La Sala Especializada en Defensa de la Competencia del Indecopi estableció un nuevo criterio al evaluar un caso de publicidad engañosa: determinó que un consumidor promedio interpreta que la experiencia que una empresa se atribuye en sus anuncios corresponde a la propia compañía y no a la trayectoria de su fundador, colaboradores o empresas vinculadas. El instituto analizó el caso de una firma que difundió en su página web y redes sociales mensajes donde afirmaba contar con más de 50 años de experiencia en su industria.
Durante el procedimiento, la compañía argumentó que esa trayectoria no debía medirse solo por la antigüedad de la persona jurídica, sino también por la experiencia acumulada por su fundador y por otras empresas del mismo grupo económico, al considerar que ese recorrido formaba parte de la historia del negocio. Sin embargo, la Sala recordó que las personas jurídicas tienen una existencia distinta a la de sus socios o fundadores y que la legislación sobre competencia desleal exige que toda afirmación objetiva utilizada en publicidad cuente con sustento previo que respalde su veracidad.
La decisión abre el debate sobre los límites entre la identidad empresarial y la trayectoria personal o corporativa que puede utilizarse con fines publicitarios.
La Sala Especializada en Protección al Consumidor de Indecopi ratificó la sanción contra una empresa que no pudo acreditar que la experiencia anunciada en su publicidad correspondiera a su propia persona jurídica. Como criterio, dejó establecido que la trayectoria de un fundador o de empresas del mismo grupo no puede atribuirse automáticamente a una compañía cuando el mensaje publicitario lleva al consumidor a entender que esa experiencia le pertenece a la empresa anunciante. La autoridad también confirmó la medida correctiva de cesar la difusión del mensaje mientras no pueda sustentarse.
El abogado Crosbby Buleje, asociado principal de Echecopar, explicó que expresiones como “nuestro fundador cuenta con más de 30 años de experiencia en el sector” o referencias a la trayectoria del equipo profesional reducen significativamente el riesgo de confusión. En cambio, frases como “somos una empresa con 50 años de experiencia” llevan al consumidor a entender que esa antigüedad corresponde a la compañía. Por su parte, Alex Sosa, socio del estudio Muñiz, señaló que la diferencia radica en el sujeto al que se atribuye la experiencia. Si la publicidad afirma que el fundador posee determinada trayectoria y ello puede demostrarse, el mensaje sería válido. Pero cuando se comunica que la empresa cuenta con esa misma experiencia, la prueba debe coincidir exactamente con esa afirmación. “La publicidad puede decir todo aquello que sea capaz de probar”, resumió Sosa.

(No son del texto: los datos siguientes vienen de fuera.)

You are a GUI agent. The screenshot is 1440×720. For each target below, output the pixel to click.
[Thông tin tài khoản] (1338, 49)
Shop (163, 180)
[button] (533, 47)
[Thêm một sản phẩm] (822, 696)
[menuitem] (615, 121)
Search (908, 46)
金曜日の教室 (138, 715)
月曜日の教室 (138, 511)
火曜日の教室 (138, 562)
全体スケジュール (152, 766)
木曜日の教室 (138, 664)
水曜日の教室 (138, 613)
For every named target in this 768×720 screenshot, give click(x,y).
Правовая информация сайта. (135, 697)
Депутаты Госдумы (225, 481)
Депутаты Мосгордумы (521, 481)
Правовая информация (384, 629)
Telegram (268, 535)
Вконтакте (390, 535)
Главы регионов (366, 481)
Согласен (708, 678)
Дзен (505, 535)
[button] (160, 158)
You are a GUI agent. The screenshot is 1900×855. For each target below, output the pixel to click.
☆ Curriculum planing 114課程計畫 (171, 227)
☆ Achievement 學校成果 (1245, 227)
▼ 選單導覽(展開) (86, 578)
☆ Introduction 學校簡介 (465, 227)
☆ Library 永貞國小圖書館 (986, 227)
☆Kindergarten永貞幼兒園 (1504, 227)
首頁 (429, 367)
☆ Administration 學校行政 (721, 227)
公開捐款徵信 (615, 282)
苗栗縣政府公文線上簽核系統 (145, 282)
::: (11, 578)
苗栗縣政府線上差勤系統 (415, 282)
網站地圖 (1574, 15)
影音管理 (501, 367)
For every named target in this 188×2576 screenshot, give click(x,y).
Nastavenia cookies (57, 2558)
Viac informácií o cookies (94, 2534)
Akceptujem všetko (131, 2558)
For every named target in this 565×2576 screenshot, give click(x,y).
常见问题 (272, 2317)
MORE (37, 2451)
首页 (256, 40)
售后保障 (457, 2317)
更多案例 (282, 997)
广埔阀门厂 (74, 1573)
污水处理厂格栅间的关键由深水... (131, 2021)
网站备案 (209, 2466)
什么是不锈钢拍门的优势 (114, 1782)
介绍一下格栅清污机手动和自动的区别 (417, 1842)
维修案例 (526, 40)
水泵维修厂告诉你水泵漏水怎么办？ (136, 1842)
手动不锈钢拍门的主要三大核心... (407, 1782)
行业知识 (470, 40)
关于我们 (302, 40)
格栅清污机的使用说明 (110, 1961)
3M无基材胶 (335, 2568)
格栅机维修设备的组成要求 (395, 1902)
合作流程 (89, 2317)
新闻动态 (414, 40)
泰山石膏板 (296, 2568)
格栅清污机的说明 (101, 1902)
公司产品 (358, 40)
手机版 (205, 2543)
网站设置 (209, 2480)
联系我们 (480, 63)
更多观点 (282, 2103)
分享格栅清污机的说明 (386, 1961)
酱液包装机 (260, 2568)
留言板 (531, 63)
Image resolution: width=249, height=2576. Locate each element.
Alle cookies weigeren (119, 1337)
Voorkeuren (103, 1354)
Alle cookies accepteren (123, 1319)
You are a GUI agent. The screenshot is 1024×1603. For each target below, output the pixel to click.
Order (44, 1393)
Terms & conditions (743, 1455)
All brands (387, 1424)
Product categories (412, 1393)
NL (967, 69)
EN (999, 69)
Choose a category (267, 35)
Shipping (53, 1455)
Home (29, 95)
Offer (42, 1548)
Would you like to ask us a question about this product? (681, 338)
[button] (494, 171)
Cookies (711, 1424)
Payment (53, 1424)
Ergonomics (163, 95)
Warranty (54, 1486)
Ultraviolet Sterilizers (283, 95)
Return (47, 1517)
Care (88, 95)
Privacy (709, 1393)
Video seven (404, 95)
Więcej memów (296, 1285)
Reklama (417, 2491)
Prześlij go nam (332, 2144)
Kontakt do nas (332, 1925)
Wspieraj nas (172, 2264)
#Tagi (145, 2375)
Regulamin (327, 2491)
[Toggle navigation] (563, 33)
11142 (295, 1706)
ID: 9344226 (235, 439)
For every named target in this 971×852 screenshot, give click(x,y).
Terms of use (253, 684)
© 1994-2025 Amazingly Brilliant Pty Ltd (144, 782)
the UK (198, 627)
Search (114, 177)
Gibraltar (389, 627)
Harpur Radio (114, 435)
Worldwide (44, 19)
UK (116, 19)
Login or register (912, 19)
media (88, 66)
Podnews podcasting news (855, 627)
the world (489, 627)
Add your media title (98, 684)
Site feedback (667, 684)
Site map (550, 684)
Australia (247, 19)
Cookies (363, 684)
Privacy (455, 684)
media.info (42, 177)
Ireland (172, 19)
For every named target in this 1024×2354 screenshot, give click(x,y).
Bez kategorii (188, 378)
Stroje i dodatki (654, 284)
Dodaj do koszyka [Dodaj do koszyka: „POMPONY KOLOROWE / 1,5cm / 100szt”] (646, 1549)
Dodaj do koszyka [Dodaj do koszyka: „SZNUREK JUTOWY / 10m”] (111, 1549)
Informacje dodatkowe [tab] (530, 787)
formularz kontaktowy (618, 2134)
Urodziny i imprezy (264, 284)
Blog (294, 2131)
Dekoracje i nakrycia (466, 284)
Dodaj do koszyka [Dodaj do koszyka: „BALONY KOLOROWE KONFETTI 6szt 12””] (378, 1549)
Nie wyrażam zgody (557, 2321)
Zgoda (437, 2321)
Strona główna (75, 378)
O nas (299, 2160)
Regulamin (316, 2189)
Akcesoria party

¿Importa más la realidad económica que la antigüedad registral?
Para Buleje, existen escenarios donde una interpretación excesivamente formal podría desconocer la realidad económica de determinados negocios, como startups, empresas familiares o emprendimientos de profesionales con décadas de experiencia. En esos casos, el principal valor ofrecido al consumidor proviene del conocimiento acumulado por quienes conducen la organización, por lo que el análisis debería ser más flexible y valorar cómo esa experiencia ha sido incorporada efectivamente al negocio. Aunque Buleje y Sosa coincidieron en que deben evitarse mensajes que induzcan a error, Sosa advirtió que el criterio podría abrir nuevas discusiones en reorganizaciones societarias, fusiones o cambios de razón social. A su juicio, si existe continuidad empresarial, podría analizarse si parte de esa trayectoria se proyecta a la nueva organización. No obstante, el escenario cambia cuando una empresa se extingue y luego se constituye otra distinta con los mismos accionistas: en ese caso, no sería válido atribuir a la nueva persona jurídica la experiencia acumulada por la anterior.